ABOUT THIS TASK ::
Look in the material below for the line with "Kaldsletta (799, 1164)" and the line with "Mo i Rana (1147, 1260)", then set down exactly those two lines and all lines between, nothing more.

AVAILABLE DATA ::
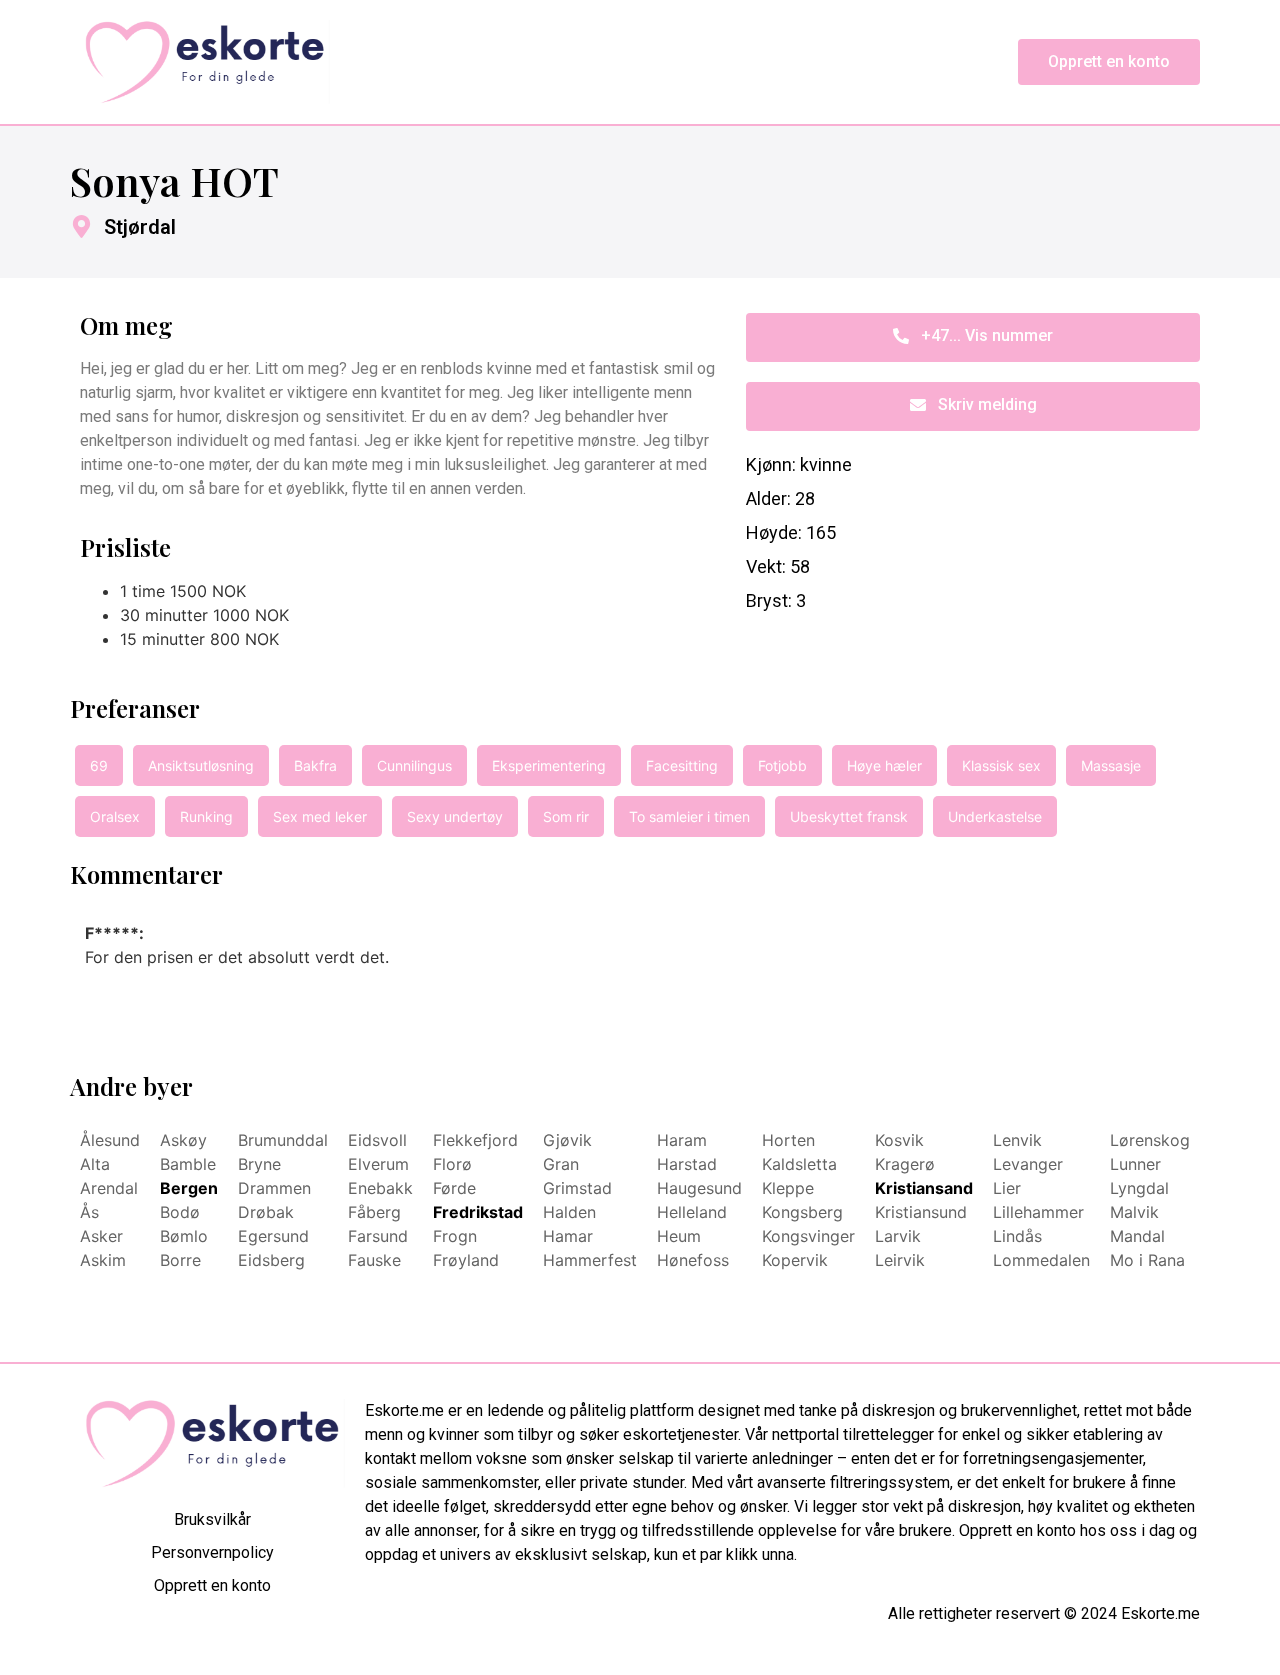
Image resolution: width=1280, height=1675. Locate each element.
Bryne (259, 1164)
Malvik (1134, 1212)
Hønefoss (693, 1260)
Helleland (692, 1212)
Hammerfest (590, 1260)
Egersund (273, 1236)
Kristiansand (924, 1188)
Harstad (687, 1164)
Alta (95, 1164)
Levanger (1028, 1164)
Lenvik (1017, 1140)
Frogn (455, 1236)
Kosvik (899, 1140)
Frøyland (466, 1260)
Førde (454, 1188)
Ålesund (110, 1140)
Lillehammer (1038, 1212)
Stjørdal (140, 227)
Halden (569, 1212)
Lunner (1135, 1164)
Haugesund (699, 1188)
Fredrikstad (478, 1212)
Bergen (189, 1188)
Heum (679, 1236)
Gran (561, 1164)
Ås (89, 1212)
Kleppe (788, 1188)
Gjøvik (567, 1140)
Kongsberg (802, 1212)
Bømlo (184, 1236)
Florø (452, 1164)
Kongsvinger (808, 1236)
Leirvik (900, 1260)
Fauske (374, 1260)
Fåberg (374, 1212)
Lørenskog (1150, 1140)
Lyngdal (1139, 1188)
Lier (1007, 1188)
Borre (180, 1260)
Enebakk (380, 1188)
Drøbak (266, 1212)
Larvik (898, 1236)
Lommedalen (1041, 1260)
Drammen (274, 1188)
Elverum (378, 1164)
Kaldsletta (799, 1164)
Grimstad (577, 1188)
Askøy (183, 1140)
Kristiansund (921, 1212)
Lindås (1017, 1236)
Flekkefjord (475, 1140)
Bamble (188, 1164)
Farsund (378, 1236)
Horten (788, 1140)
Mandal (1137, 1236)
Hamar (568, 1236)
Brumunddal (283, 1140)
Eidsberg (271, 1260)
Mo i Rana (1147, 1260)
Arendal (109, 1188)
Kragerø (905, 1164)
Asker (101, 1236)
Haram (682, 1140)
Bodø (180, 1212)
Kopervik (795, 1260)
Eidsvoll (377, 1140)
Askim (103, 1260)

YOUR RESPONSE ::
Kaldsletta (799, 1164)
Grimstad (577, 1188)
Askøy (183, 1140)
Kristiansund (921, 1212)
Lindås (1017, 1236)
Flekkefjord (475, 1140)
Bamble (188, 1164)
Farsund (378, 1236)
Horten (788, 1140)
Mandal (1137, 1236)
Hamar (568, 1236)
Brumunddal (283, 1140)
Eidsberg (271, 1260)
Mo i Rana (1147, 1260)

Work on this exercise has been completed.